Pennsylvania (NBC) (10/15/20)— Authorities in Pennsylvania cleared a police officer Wednesday in the fatal shooting of a man who they say charged him with a knife last month.
There was “no question” that the officer who fired four shots at Ricardo Muñoz, age 27, was justified in using deadly force during the brief September 13 encounter, Lancaster County District Attorney Heather Adams said.
“The officer’s belief that Muñoz presented an imminent threat to his life was beyond reasonable,” she told reporters, adding that there was “no time or opportunity for de-escalation.”
Muñoz’s family pushed back against that conclusion Wednesday. One of his sisters, Rulennis Muñoz, age 33, said in an interview with NBC News that authorities should have reacted differently to her brother, who she said was diagnosed with schizophrenia in his early 20s and has been in and out of hospitals.

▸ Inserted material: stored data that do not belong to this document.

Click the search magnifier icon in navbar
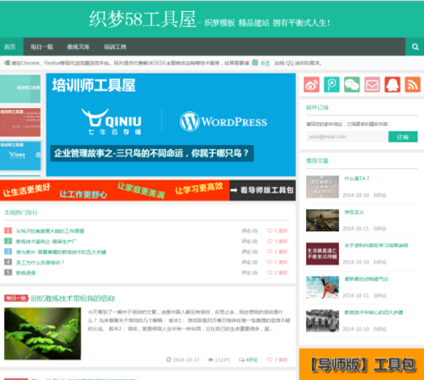The height and width of the screenshot is (380, 424). click(415, 47)
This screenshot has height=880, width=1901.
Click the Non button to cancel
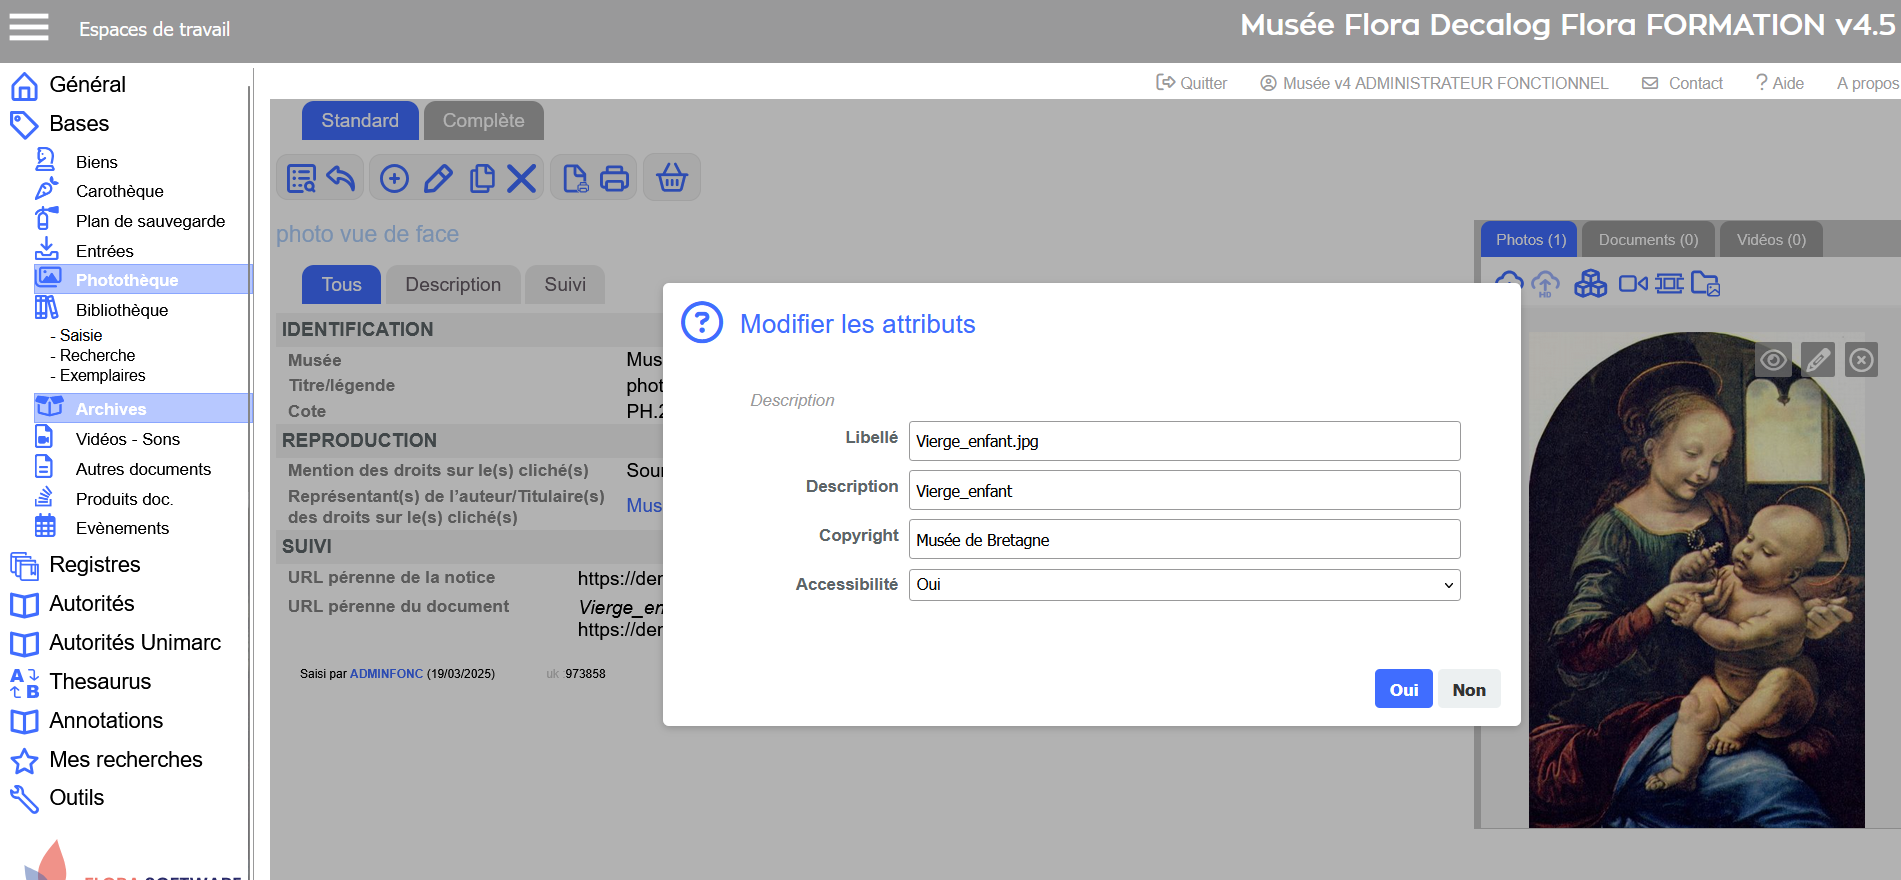coord(1468,689)
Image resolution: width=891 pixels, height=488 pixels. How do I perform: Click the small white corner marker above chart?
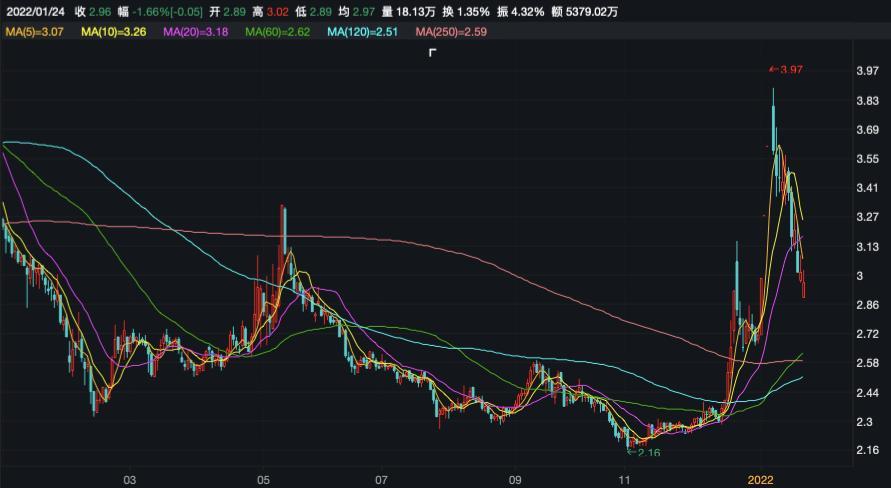click(432, 52)
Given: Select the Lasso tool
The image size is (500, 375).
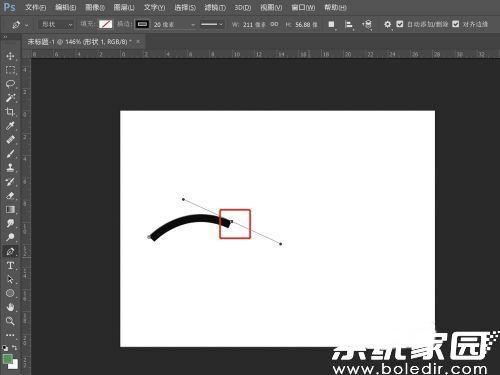Looking at the screenshot, I should click(x=10, y=84).
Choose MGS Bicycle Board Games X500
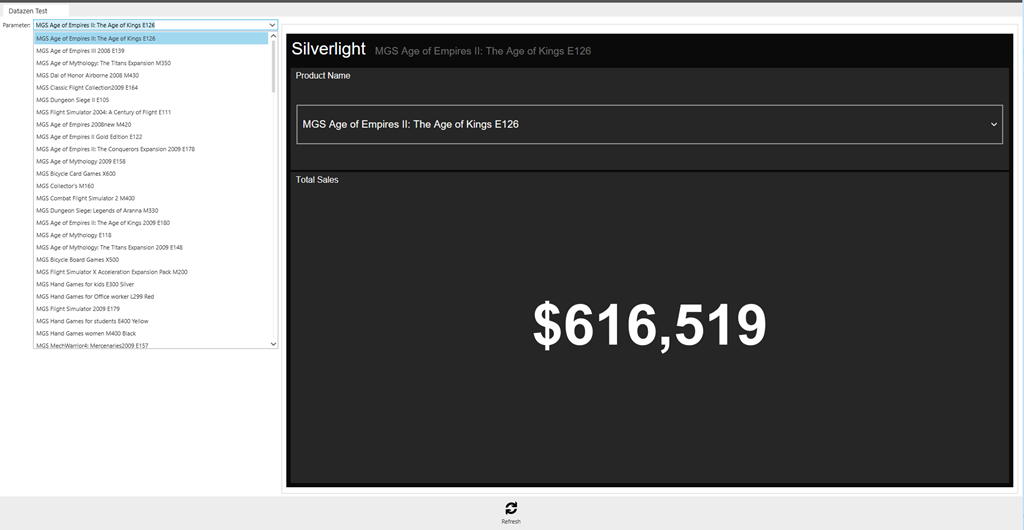The image size is (1024, 530). (x=77, y=260)
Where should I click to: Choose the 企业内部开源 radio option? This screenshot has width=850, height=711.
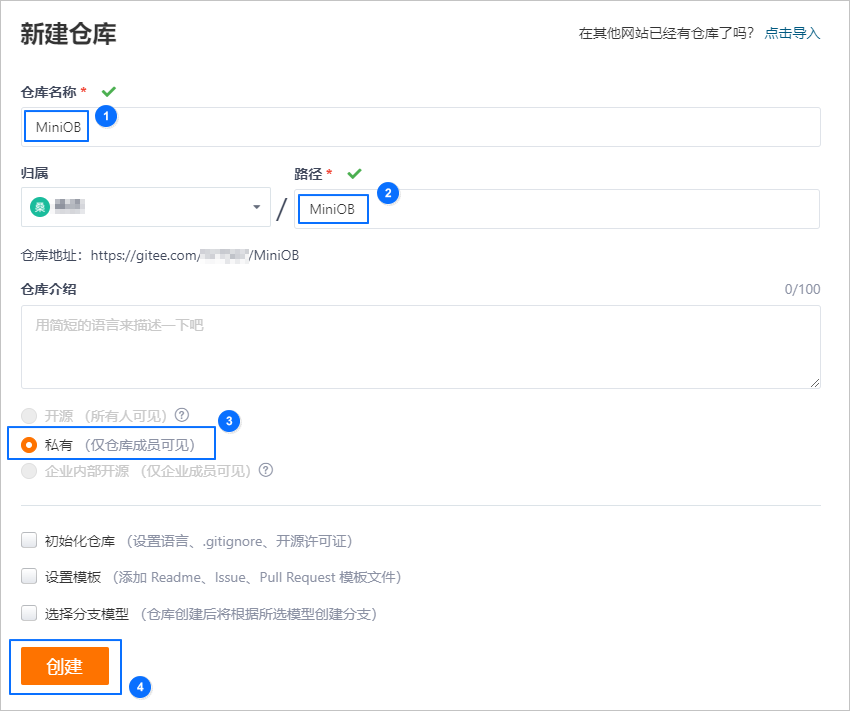coord(29,471)
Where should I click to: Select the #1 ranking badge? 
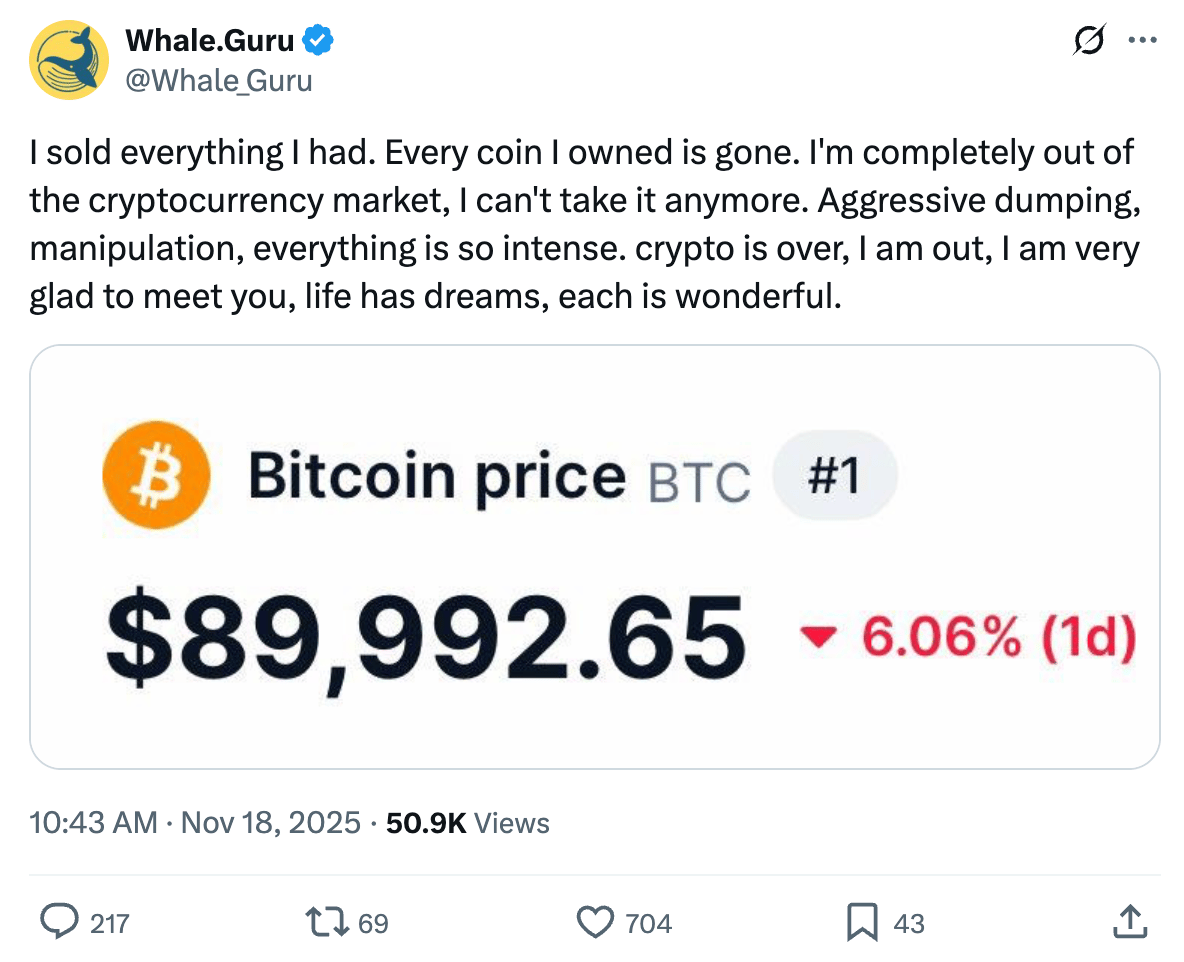[835, 476]
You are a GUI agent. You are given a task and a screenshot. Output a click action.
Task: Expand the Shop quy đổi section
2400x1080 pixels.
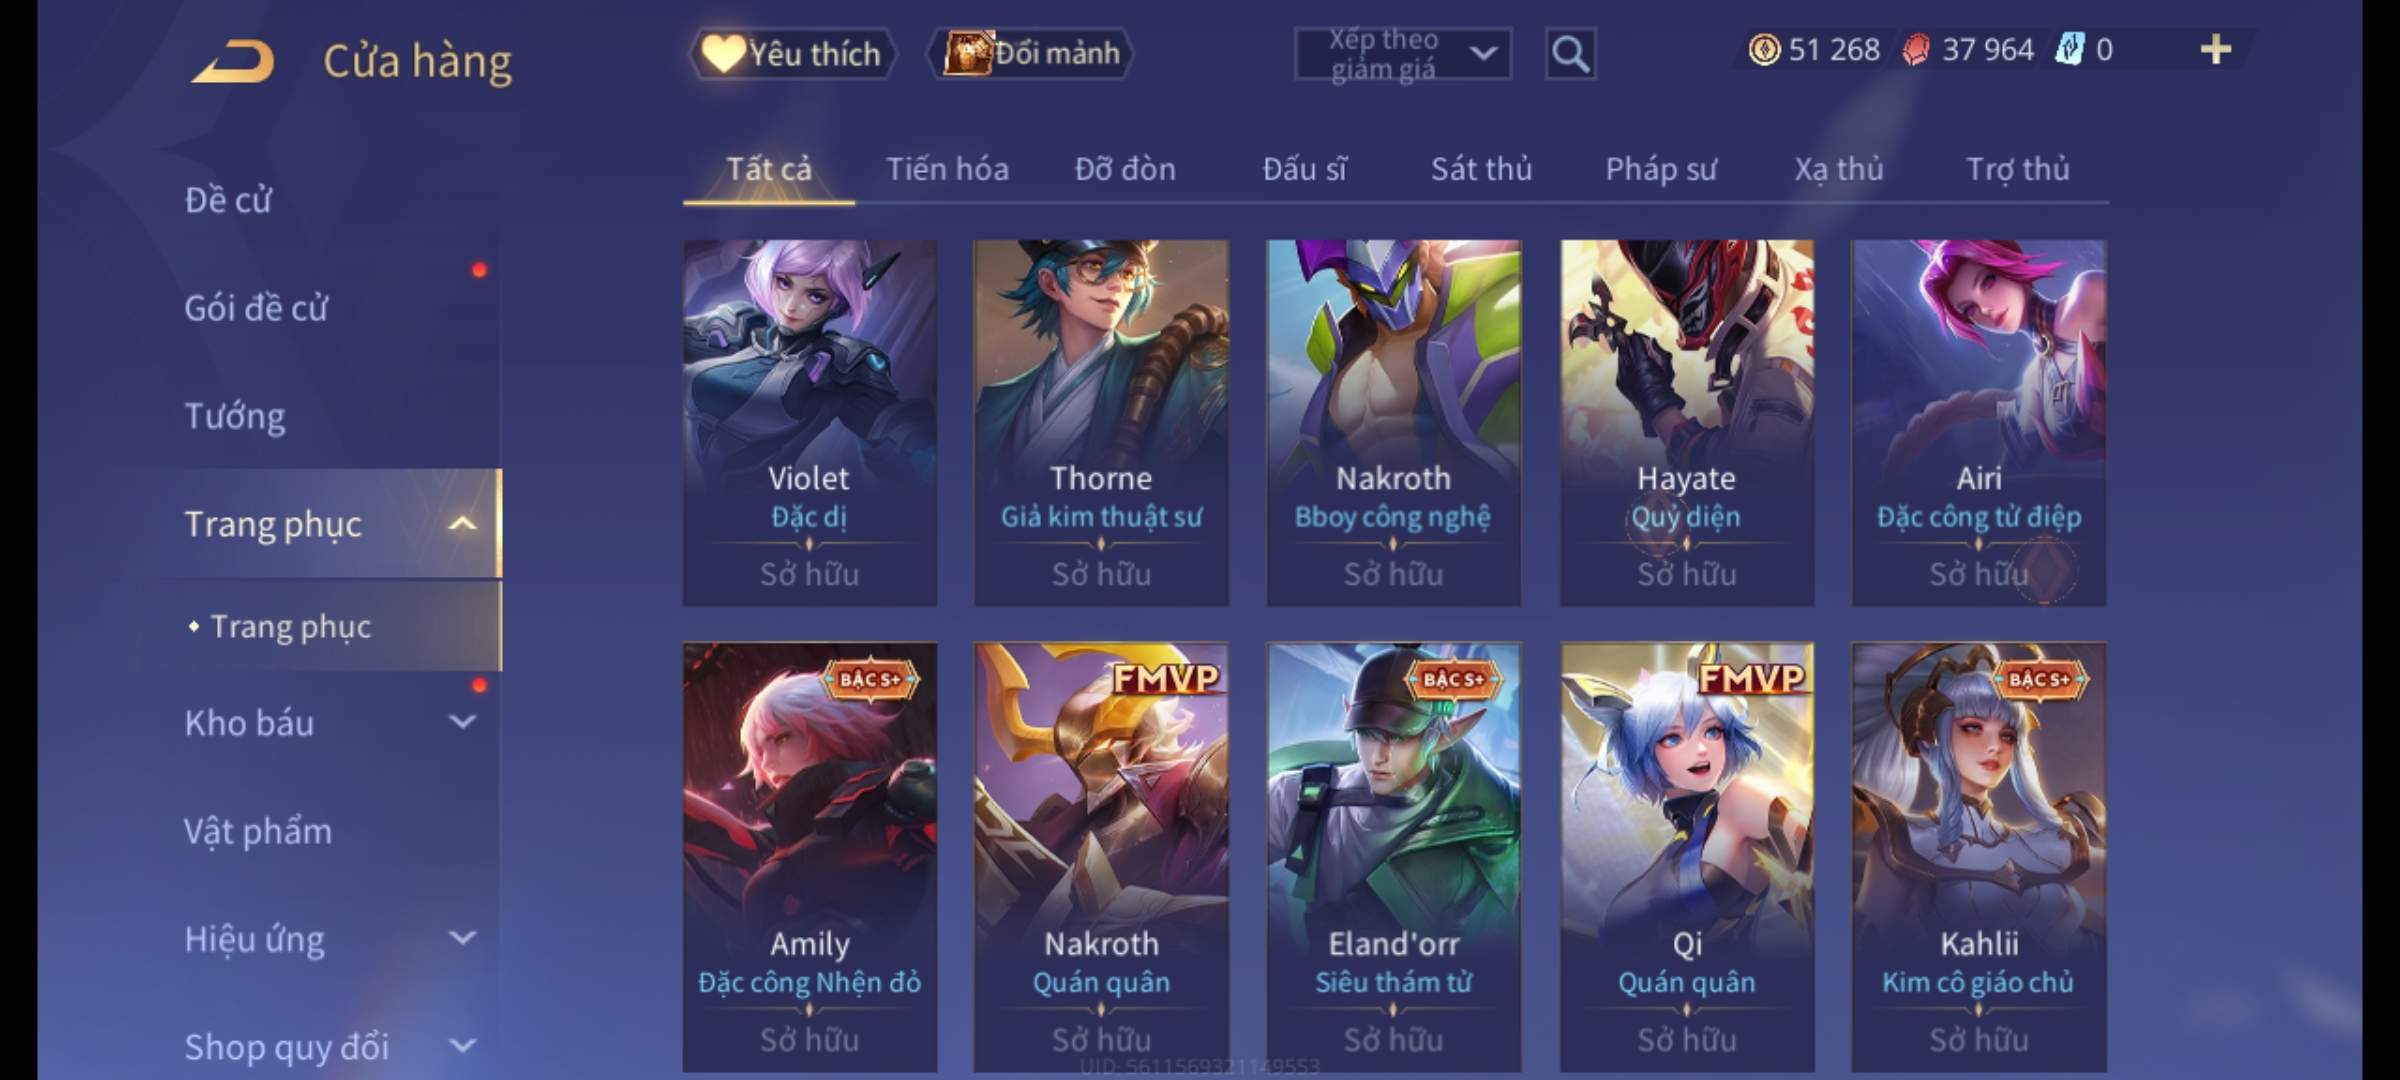click(462, 1046)
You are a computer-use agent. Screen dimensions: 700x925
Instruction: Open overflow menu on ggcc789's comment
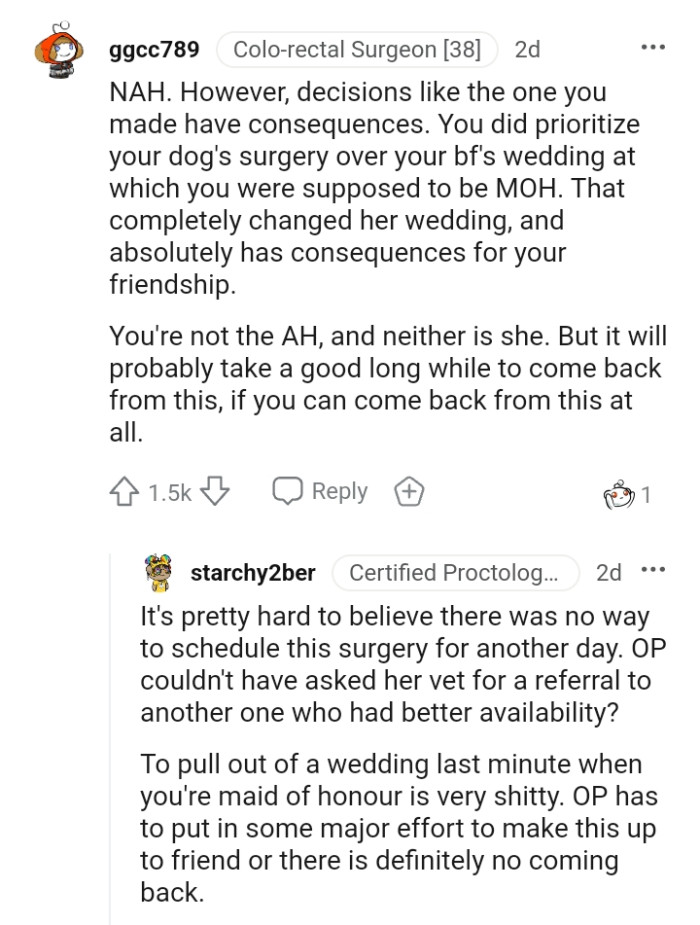click(654, 45)
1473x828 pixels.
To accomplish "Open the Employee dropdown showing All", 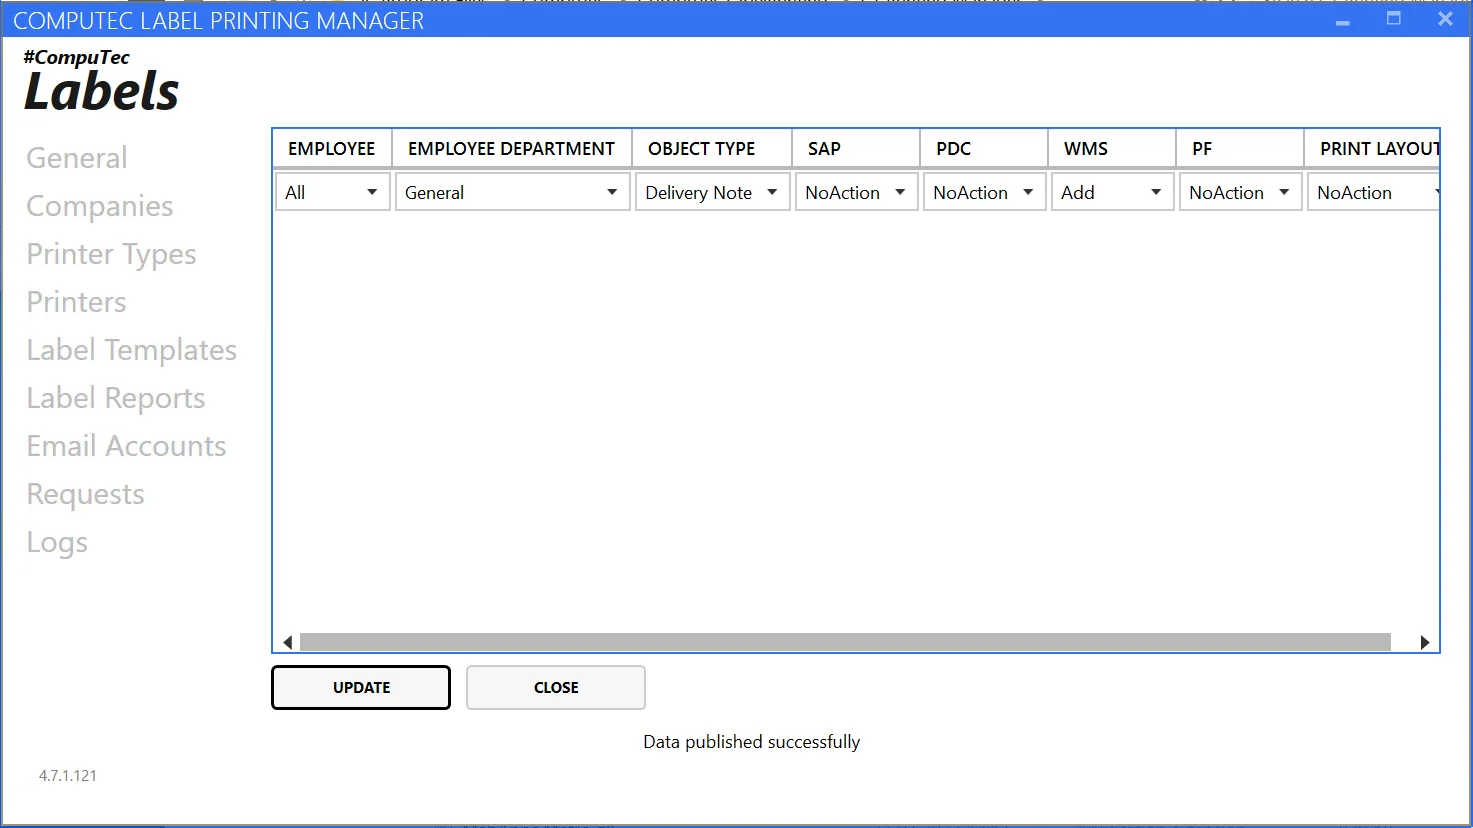I will tap(332, 192).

“This wasn’t a criminal,” she said. “This was a mentally ill person.”
Police in Lancaster, 80 miles west of Philadelphia, had been summoned to the home of Muñoz’s mother, with whom he lived, after another sister called 911 to request police assistance because her brother was being aggressive, according to audio of the call that was played during the news conference.
The sister told the dispatcher that he was schizophrenic and bipolar. He had punched a car, she said, and was trying to break into her house. She requested the officials take him to a hospital.
“He needs help,” she said.
Police previously released disturbing body camera video that appears to show the officer, who has not been identified, approaching the home on foot. Ricardo Muñoz is inside, and as the officer nears the doorway, his mother steps outside first.
Adams said his mother alerted her son that police had arrived, and he followed moments later with what Adams described as a hunting knife in his hand.
“He immediately, and without warning, charged the officer,” Adam said. “The officer ran for his life.”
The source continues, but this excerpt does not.